Sports writer Brian Kennedy collects the heartwarming and sometimes comical memories of how NHL stars and hockey journalists "grew up hockey:"
Bobby Hull: "I had three things going for me. I could skate, I could shoot, and I was strong. My parents gave me the start, and I put the muscle on my frame and developed my skating ability. When I got open, I could shoot the puck. That's all I needed."
Wayne Gretzky: "[My dad] would stand in the big window and watch me. The odd time he'd come out and tell me some things, but mostly he just stayed in there and watched. I was by myself most of the time...almost all day long. It's the best way to learn."
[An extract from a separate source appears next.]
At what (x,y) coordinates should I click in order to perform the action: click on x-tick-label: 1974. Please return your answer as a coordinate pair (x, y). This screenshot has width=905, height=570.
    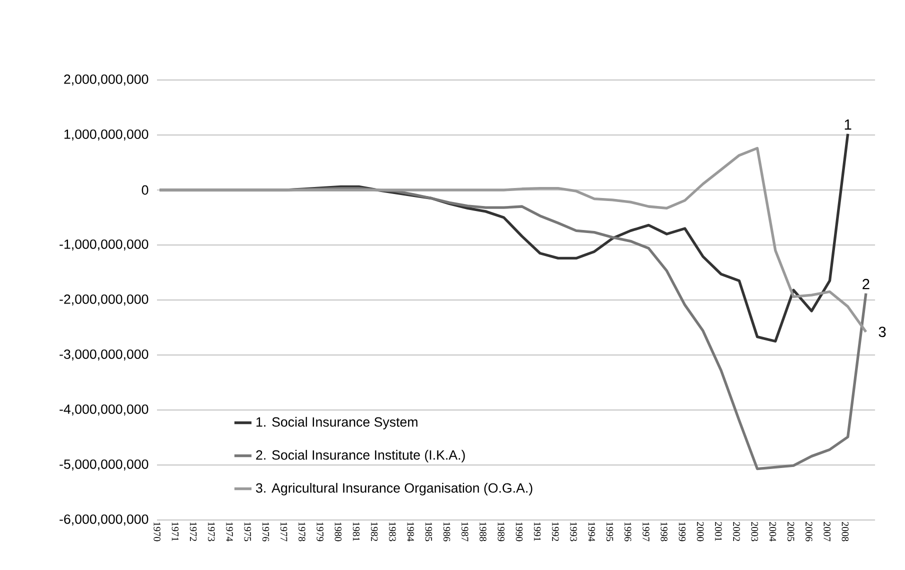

Jordin Tootoo: "I want to be true to my roots. I'm a kid who is doing what he loves, but at the same time, I go home to enjoy the wildlife and the land. That's who I am, and I never want to forget it."
Bobby Clarke: "...all I ever wanted to do was put my skates on and go out on the ice. I loved hockey, and I would do anything to play hockey. All day, every day, we played."
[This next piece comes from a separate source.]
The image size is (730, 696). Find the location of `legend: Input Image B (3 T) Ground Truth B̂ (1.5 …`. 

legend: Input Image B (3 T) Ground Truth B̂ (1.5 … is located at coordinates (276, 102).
Cammi Granato: "I was obsessed with the game. Playing hockey was completely normal for me. At school I daydreamed about hockey all the time. Nobody could ever take that away from me."
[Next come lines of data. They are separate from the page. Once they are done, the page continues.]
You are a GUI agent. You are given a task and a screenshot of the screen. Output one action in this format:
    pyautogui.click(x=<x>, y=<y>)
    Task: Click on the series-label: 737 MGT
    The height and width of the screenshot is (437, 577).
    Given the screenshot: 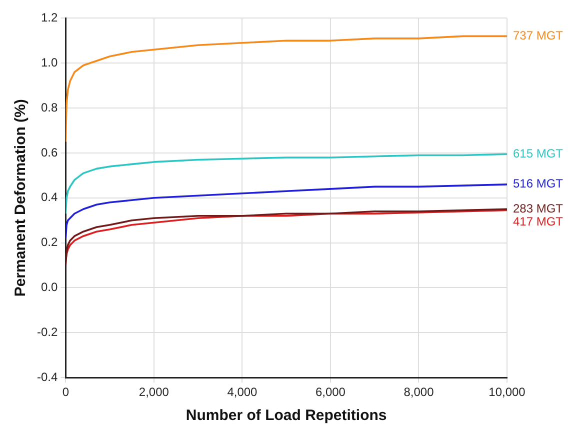 What is the action you would take?
    pyautogui.click(x=538, y=35)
Jim Pappin: "I remember certain things about the Cups I won, and everything about the ones I lost. There were two of them. Winnipeg takes away a lot of memories, but when you lose, you never forget."
Ian Laperriere: "It's not a trophy. It's more like a business card. [My face] tells people what I do. They ask, 'Are you a boxer?' And I say, 'No, I'm a hockey player.' I like it when people ask me that."